To deal with that, another law created the Certificate of Qualified Employment, or “CQE,” says Akron Law Professor Joann Sahl.
“The record still remains. All it is, is a certificate from the court that ... the client is being rehabilitated and they’re a good candidate for the job they’re seeking.”
That’s important in cases where expungement is not an option.
“So many people who come to us for help have more than two convictions. And they want to have a second chance. They want to have a chance at a job. So the CQE provides them with that opportunity. To become taxpaying citizens. To get a job and help their families and their community.”

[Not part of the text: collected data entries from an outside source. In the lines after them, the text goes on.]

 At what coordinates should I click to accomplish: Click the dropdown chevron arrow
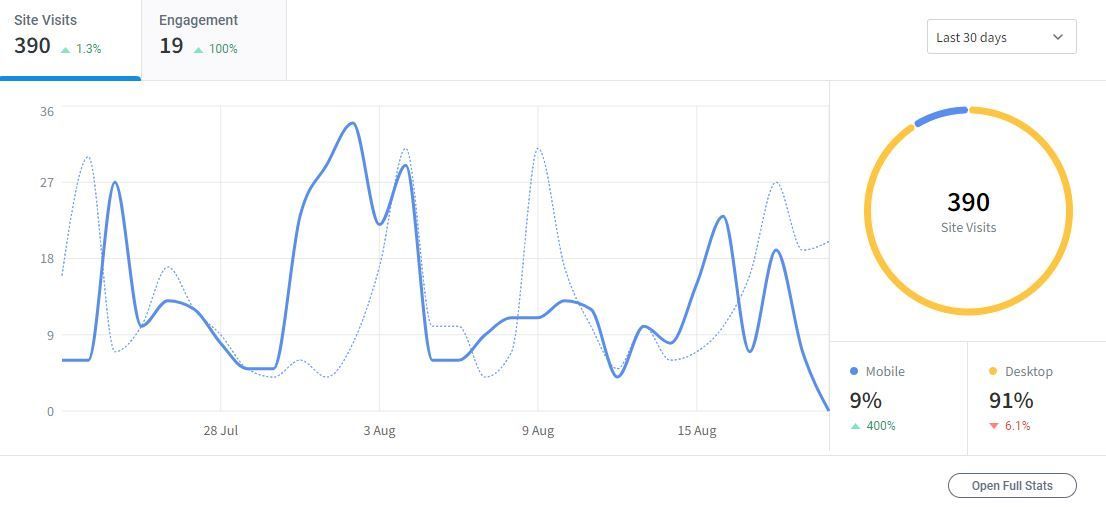(1057, 37)
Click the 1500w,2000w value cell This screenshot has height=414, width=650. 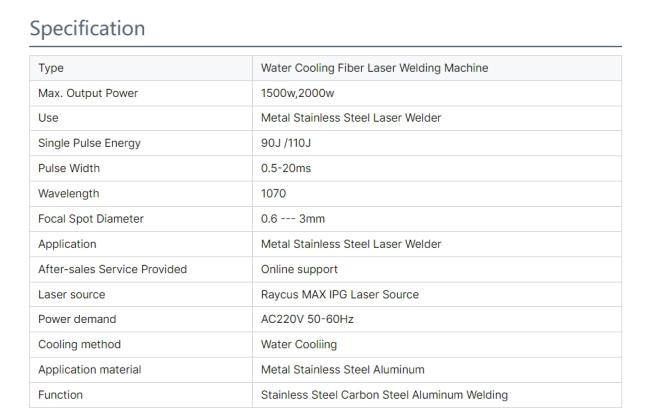[291, 93]
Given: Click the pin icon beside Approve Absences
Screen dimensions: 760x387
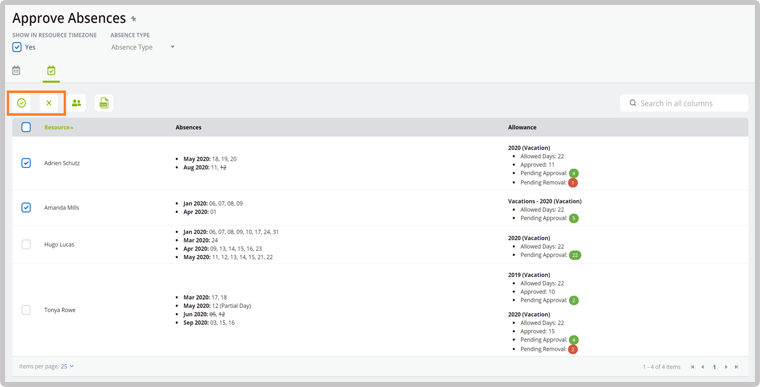Looking at the screenshot, I should click(134, 19).
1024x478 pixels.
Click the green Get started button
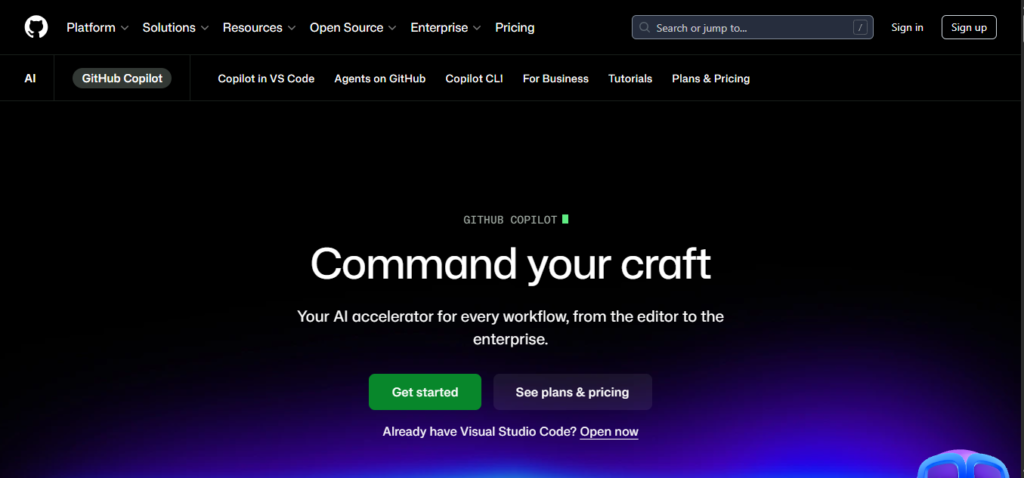pyautogui.click(x=425, y=392)
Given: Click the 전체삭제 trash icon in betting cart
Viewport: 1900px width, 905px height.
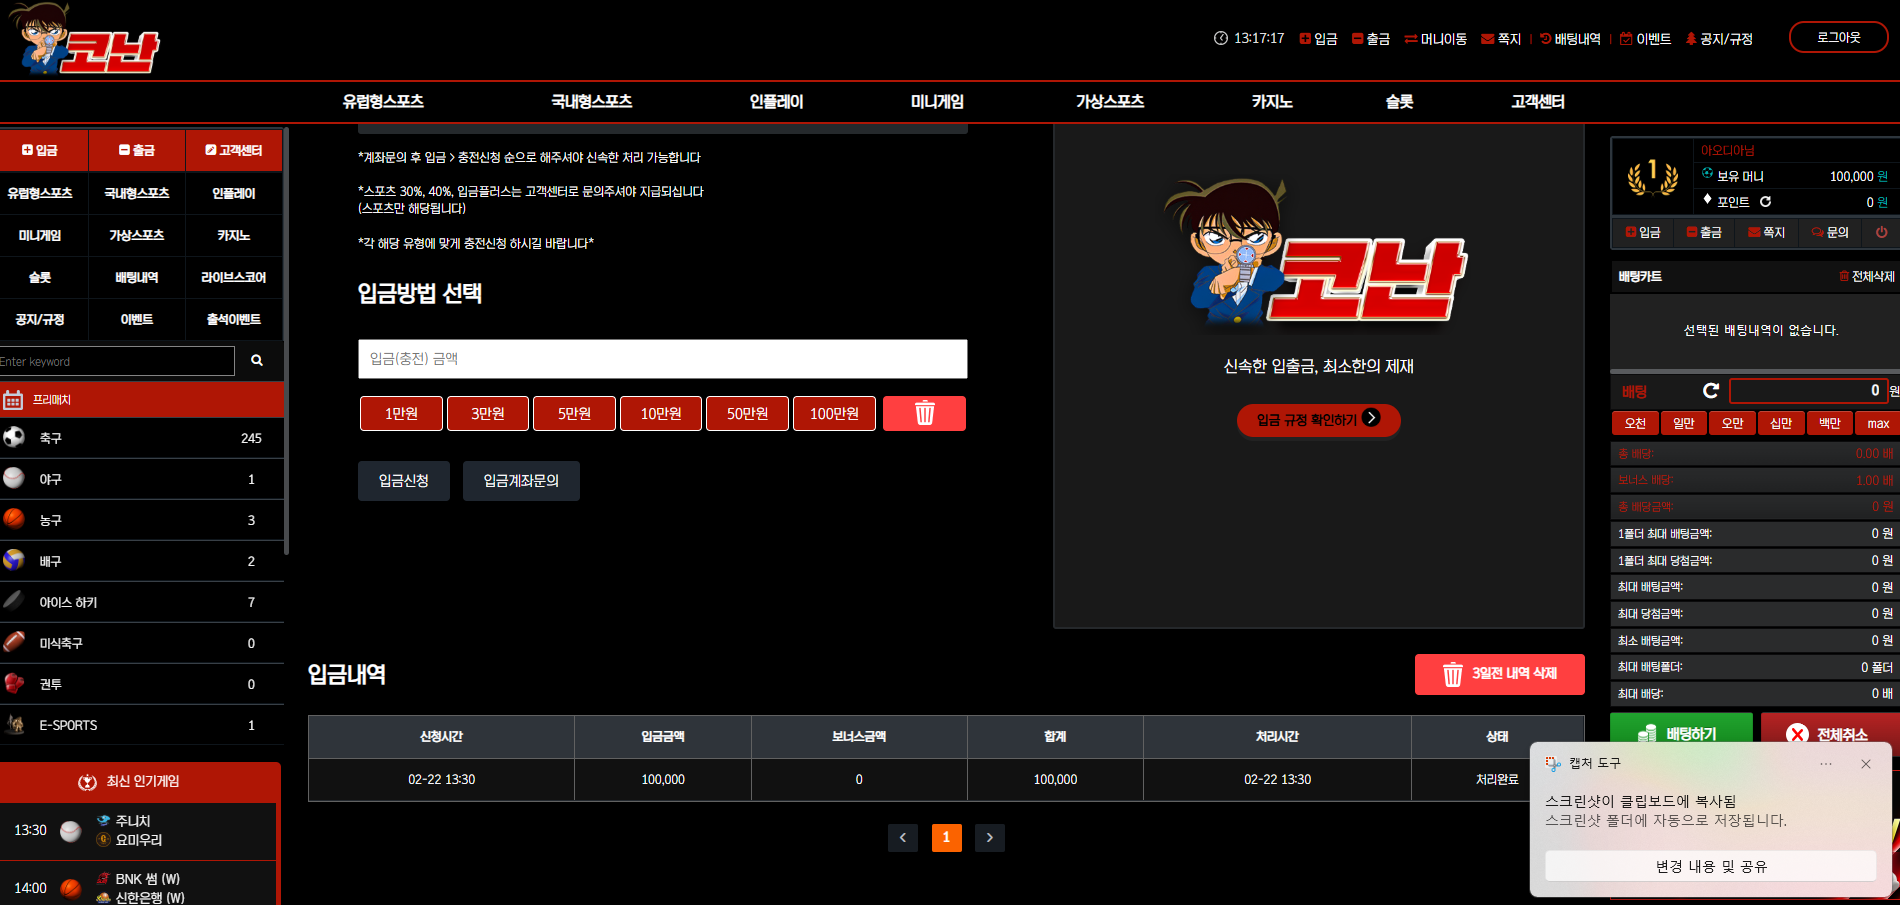Looking at the screenshot, I should 1844,276.
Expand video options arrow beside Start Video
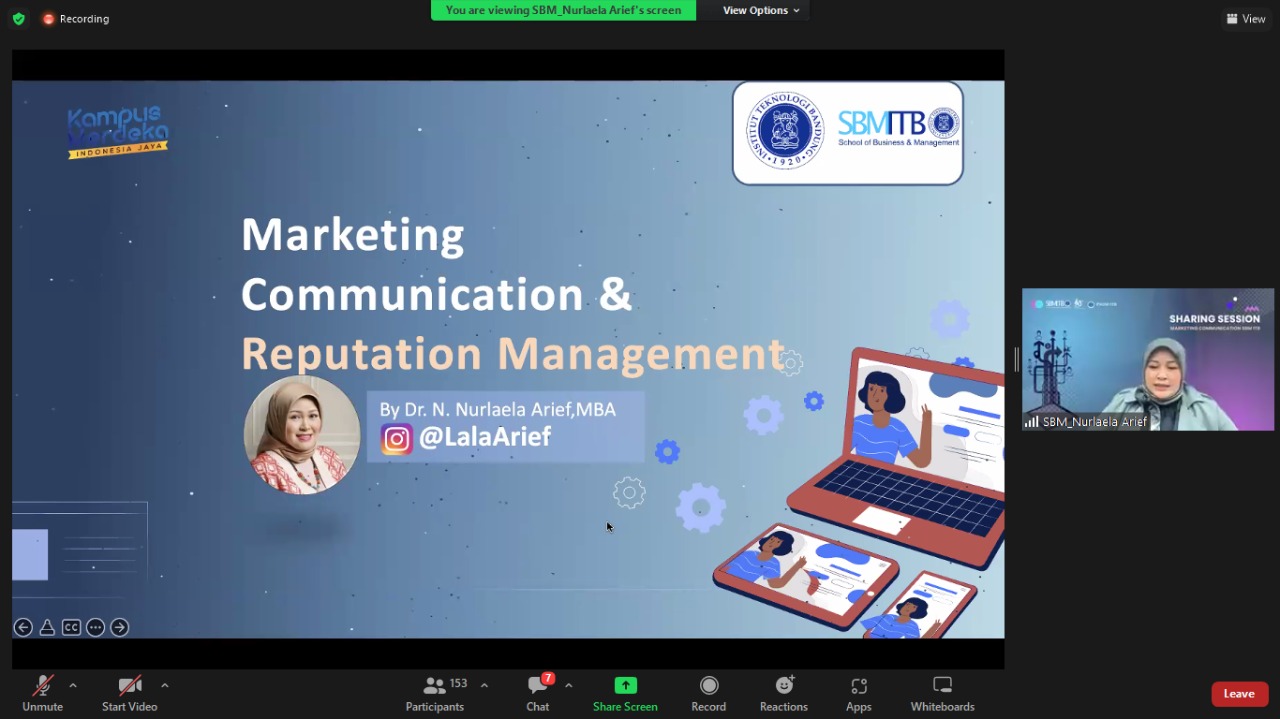1280x719 pixels. point(165,686)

Sahl points out that the main reason for prison recidivism is lack of employment.
An expensive process
Last year, 374 CQE applications were started in Cuyahoga, Summit, Stark, Portage, Lorain, Lake and Mahoning counties. Of those, nine were approved, two were denied, and all the rest were under review, or never actually submitted. The reason for that, Sahl says, is the $250 filing fee. But that went down to $100 this year, and the expungement clinic now has community partners stepping in to help people who don’t have the money. Kevin Warner may soon be one of those people. Like Eric Williams, he had youthful indiscretions while a college student at the University of Akron.
“I've got three or four misdemeanors: Petty theft, drug charges. Things like that.”
The goateed, hoodie-wearing and perpetually smiling 30-year-old was studying Abnormal Psychology back then.
“I almost have more interest now because the abnormal psychology would have dealt with criminal aspects. And now that I’ve actually become a criminal, I somewhat have an insight now. So it’s almost more interesting at this point.”
So what kind of work is he looking for?
“Anything that'll hire me. Anything. I've done retail, construction, you name it. Not looking for anything specific.”
Warner says he’s kept his nose clean since 2007, when he got a $600 fine for drug possession. That didn’t get paid off till last summer, so he has to wait until this summer before he can even apply to the clinic. Meanwhile, Eric Williams is almost halfway into the three-to-four month purgatory before his day in court, which could lead to his record being cleared. He also plans to petition Gov. Kasich for clemency. The next University of Akron expungement clinic is on Saturday, May 3.